3. Merkez Hoparlör (Center Channel Speaker): Merkez hoparlörler, özellikle ev sinema sistemlerinde kullanılır. Diyalogların net ve anlaşılır olması için tasarlanmıştır ve genellikle televizyonun hemen altına yerleştirilir.

Monitor Audio Silver C250 7G Center Channel Speaker

4. Surround Hoparlörler (Surround Speakers): Surround hoparlörler, sinema deneyimini evde yaşatmak için kullanılır. Odanın etrafına yerleştirilerek sesin izleyiciyi çevrelemesi sağlanır. Bu hoparlörler, film izlerken seslerin daha gerçekçi ve etkileyici bir şekilde duyulmasını sağlar.

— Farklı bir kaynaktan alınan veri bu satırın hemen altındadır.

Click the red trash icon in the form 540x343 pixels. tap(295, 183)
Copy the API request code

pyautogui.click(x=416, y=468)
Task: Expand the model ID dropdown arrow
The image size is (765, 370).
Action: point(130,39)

5. Subwooferlar: Subwooferlar, düşük frekanslı sesleri, yani bassları üretmek için tasarlanmış özel hoparlörlerdir. Hem müzik dinlerken hem de film izlerken derin ve vurucu basslar elde etmek için kullanılırlar.

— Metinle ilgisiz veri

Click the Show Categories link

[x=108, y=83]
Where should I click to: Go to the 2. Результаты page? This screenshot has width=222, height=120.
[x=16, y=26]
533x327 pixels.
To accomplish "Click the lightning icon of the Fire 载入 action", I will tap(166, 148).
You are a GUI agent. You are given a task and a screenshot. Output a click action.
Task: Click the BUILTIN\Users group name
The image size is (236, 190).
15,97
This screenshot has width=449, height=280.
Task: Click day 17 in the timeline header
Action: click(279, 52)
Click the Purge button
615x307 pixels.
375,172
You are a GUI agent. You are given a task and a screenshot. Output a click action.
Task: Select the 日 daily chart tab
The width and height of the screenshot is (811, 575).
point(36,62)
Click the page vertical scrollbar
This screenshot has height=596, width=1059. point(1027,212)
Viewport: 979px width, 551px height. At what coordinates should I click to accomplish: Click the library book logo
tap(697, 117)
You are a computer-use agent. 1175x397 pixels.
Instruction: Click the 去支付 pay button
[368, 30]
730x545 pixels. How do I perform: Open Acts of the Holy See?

Aktif ve Pasif Hoparlörler Arasındaki Farklar

Hoparlörler, dahili bileşenlerine göre iki ana kategoriye ayrılır: aktif hoparlörler ve pasif hoparlörler.

Aktif Hoparlörler

Aktif hoparlörler, dahili bir amplifikatöre sahip olan hoparlörlerdir. Bu hoparlörler, ses sinyalini almak ve onu hoparlör sürücülerine iletmek için gerekli gücü sağlamak amacıyla dahili bir amplifikatör kullanır. Bu tür hoparlörlerde, amplifikatör hoparlörle entegre olduğu için, ek bir amplifikatöre ihtiyaç duyulmaz. Aktif hoparlörler genellikle DJ'ler, müzisyenler ve stüdyo kullanımı için tercih edilir çünkü tek bir cihazla ses üretimi sağlanır.

Pasif Hoparlörler
 

Pasif hoparlörler, ses sinyalini işlemek için harici bir amplifikatöre ihtiyaç duyan hoparlörlerdir. Bu hoparlörler sadece ses sinyalini alır ve sürücülere iletir. Ancak, bu işlemi gerçekleştirmek için harici bir amplifikatörden gelen güce ihtiyaç duyarlar. Pasif hoparlörler, ev sinema sistemlerinde ve müzik sistemlerinde yaygın olarak kullanılır. Bu tür hoparlörler, kullanıcıya amplifikatör seçimi konusunda esneklik sağlar ve sistemin kişiselleştirilmesine imkan tanır.

Aktif ve Pasif Hoparlörlerin Karşılaştırması

- Kullanım Kolaylığı: Aktif hoparlörler, dahili amplifikatörleri sayesinde tak-çalıştır özelliği sunar. Pasif hoparlörlerde ise, uygun bir amplifikatör bulmak ve bağlantı yapmak biraz daha fazla çaba gerektirir.
 
- Ses Kalitesi: Hem aktif hem de pasif hoparlörler yüksek kaliteli ses sunabilir. Ancak, pasif hoparlörler, doğru bir amplifikatörle kullanıldığında ses kalitesinde daha fazla esneklik ve kontrol sağlar.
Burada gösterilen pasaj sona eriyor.